### Text for analysis
== Segment start ==
Seasonal patterns can be seen in different cohorts located in different regions.
A comparison from a prevalence standpoint between the cohort of farms belonging to the 13 systems participating at the start of the MSHMP (CS) and the cohort of farms from systems that joined the program later (CL), was performed with the objective of assessing whether the patterns between cohorts compare.
As seen in Figure 1–CS, there was a clear shift towards more use of MLV over LVI for sow herd stability purposes. The proportion of farms using LVI in the CS versus the CL is 5% and 10%, respectively. When assessing the proportion of farms in each AASV PRRS category (Holtkamp et al., 2011) both groups are comparable (Table 1). Also the temporal pattern of infection can be seen in both cohorts as described by Tousignant et al (2014).
In summary, both cohorts of farms (CS versus CL) yield similar results which continue to highlight the robustness of the program and the representativeness of the systems contributing to this program.
This month in the National Hog Farmer, Drs. Carles Vilalta, Juan Sanhueza, and Montse Torremorell share a project instigated by the late Dr. Bob Morrison regarding the use of processing fluids to make a PRRSV diagnosis.
The improvement of sampling and diagnostics techniques has made sampling on the farm an easier task with the use of pooled serums or oral fluids samples for example.
One of the ways to get cheaper, more sensitive and quicker techniques would be to use routine chores, such as piglet processing, since castration and tail docking are part of the regular procedures in sow farms.
The goal of this study was to evaluate the accuracy of the processing fluids (the liquid accumulated at the bottom of the pail when farmers collect tails and testicles during routine procedures) by real-time polymerase chain reaction to assess PRRSV status in a sow herd.
The key points from the studies were:
• Using processing fluids as a diagnostic tool can help us to detect lower PRRS prevalence in the herd.
• Testicles and tails should be collected in a pail as they are potential spreaders of PRRS in the farrowing room.
• We should target young parity sows for PRRSV sampling.
Bioaerosol sampling refers to the methods by which one is able to collect the particles of biological origin (microbial, animal, or plant) in the air. This is useful information in swine production because many economically important pathogens can be transmitted by air from one farm to the next. 73 scientific reports were included in this review published in the journal Frontiers in Veterinary Science. The information regarding the presence of viruses in the air around swine settings is limited but their findings has been compiled in the figure below. Overall, bioaerosol sampling could be a promising way to conduct non-invasive viral surveillance among swine farms.
== Segment end ==
### Raw data
== Segment start ==
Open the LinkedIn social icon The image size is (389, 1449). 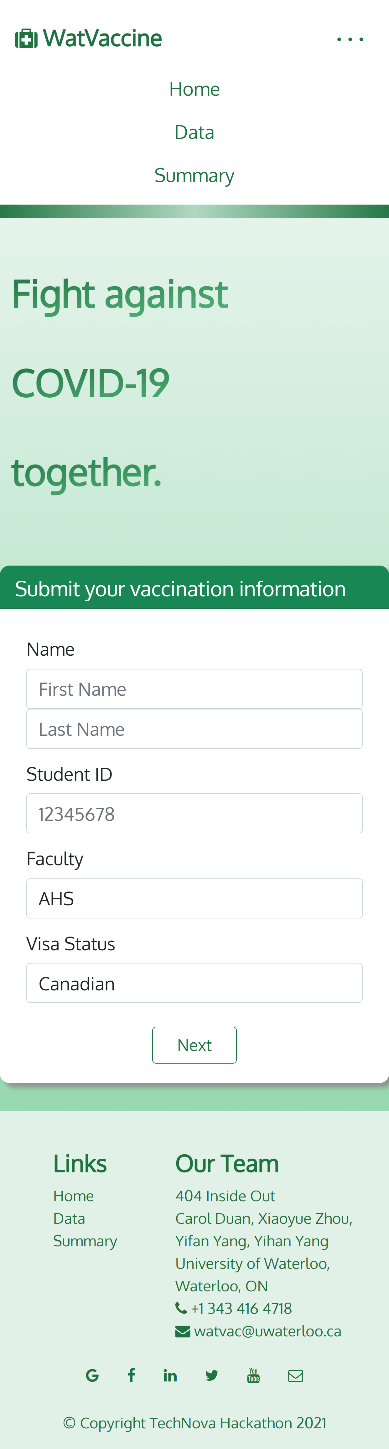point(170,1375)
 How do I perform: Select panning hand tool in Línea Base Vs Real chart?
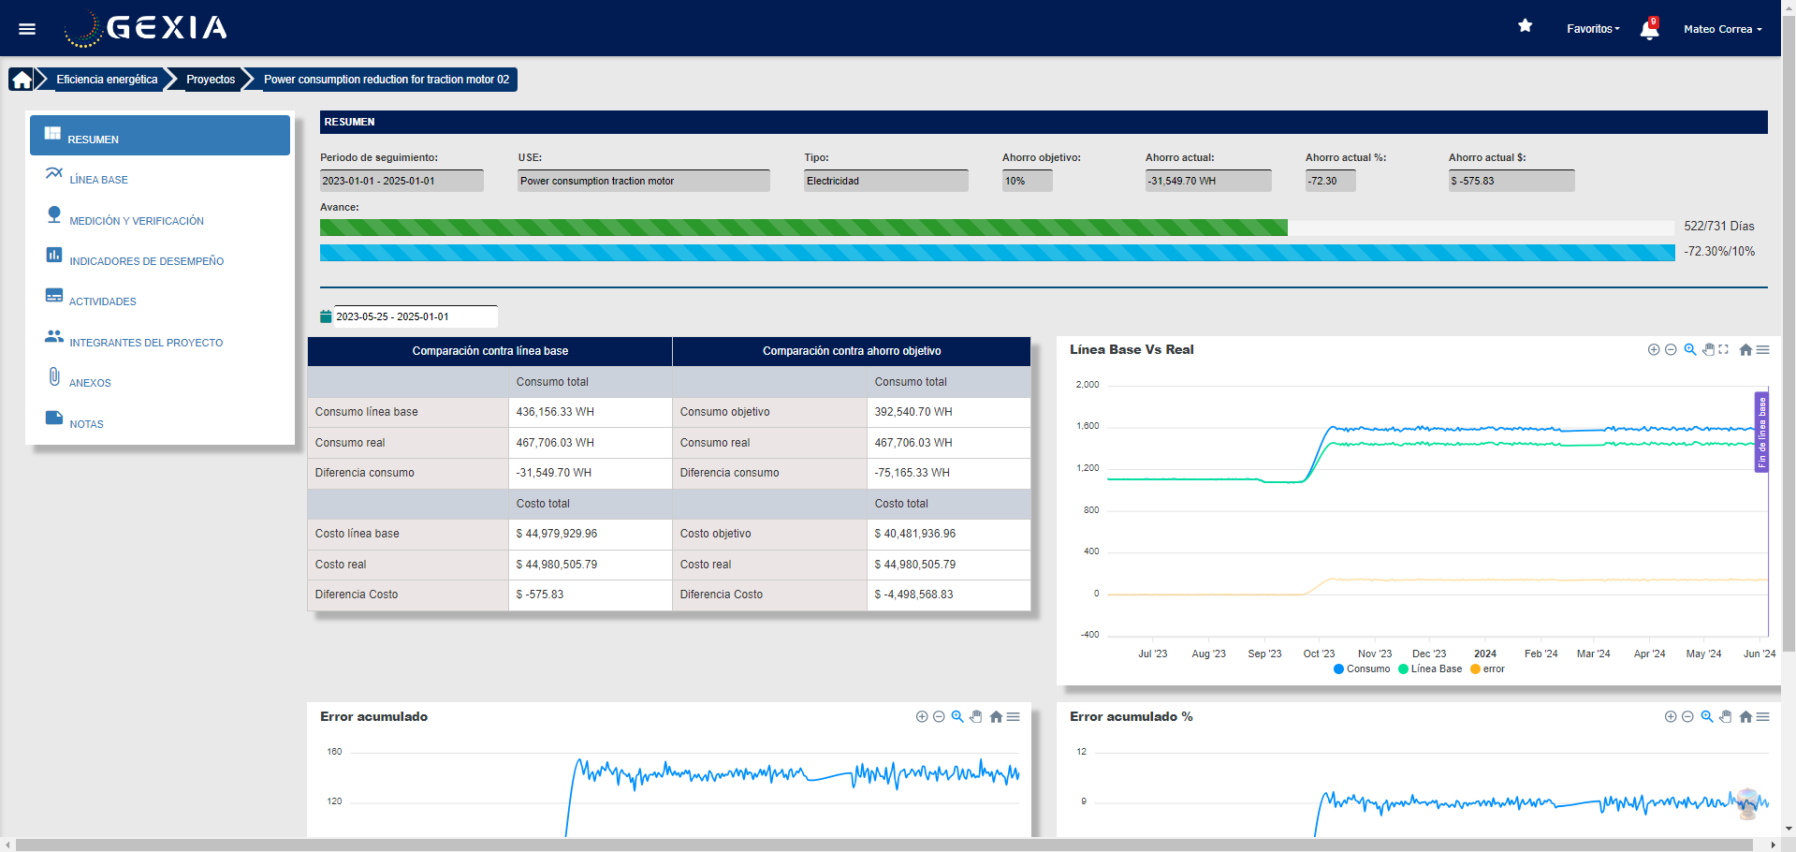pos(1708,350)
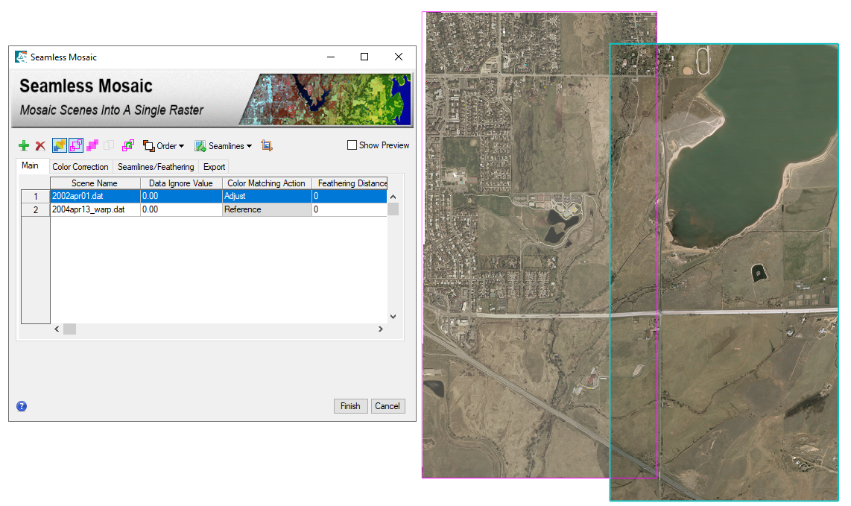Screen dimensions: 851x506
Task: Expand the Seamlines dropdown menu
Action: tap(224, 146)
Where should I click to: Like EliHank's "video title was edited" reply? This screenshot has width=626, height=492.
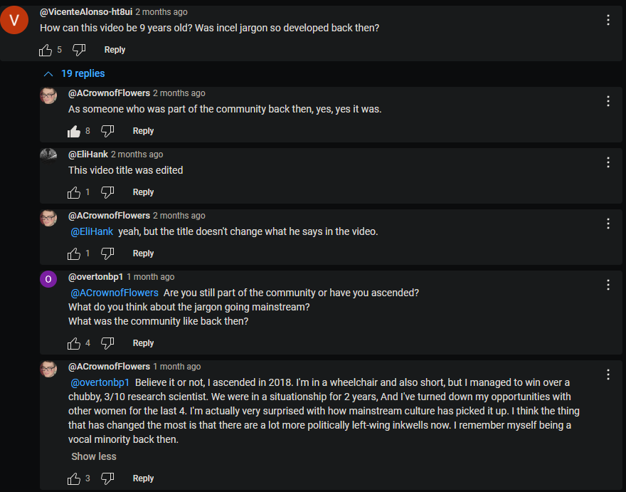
== Segment end ==
### Work request 1
In the swine health text, what proportions of farms use LVI in the CS cohort and in the CL cohort?
### Work request 2
Quote the swine health text word for word from "In summary, both" to "a PRRSV diagnosis.".

### Exercise answer 1
5% of farms in the CS cohort and 10% in the CL cohort.

### Exercise answer 2
In summary, both cohorts of farms (CS versus CL) yield similar results which continue to highlight the robustness of the program and the representativeness of the systems contributing to this program.
This month in the National Hog Farmer, Drs. Carles Vilalta, Juan Sanhueza, and Montse Torremorell share a project instigated by the late Dr. Bob Morrison regarding the use of processing fluids to make a PRRSV diagnosis.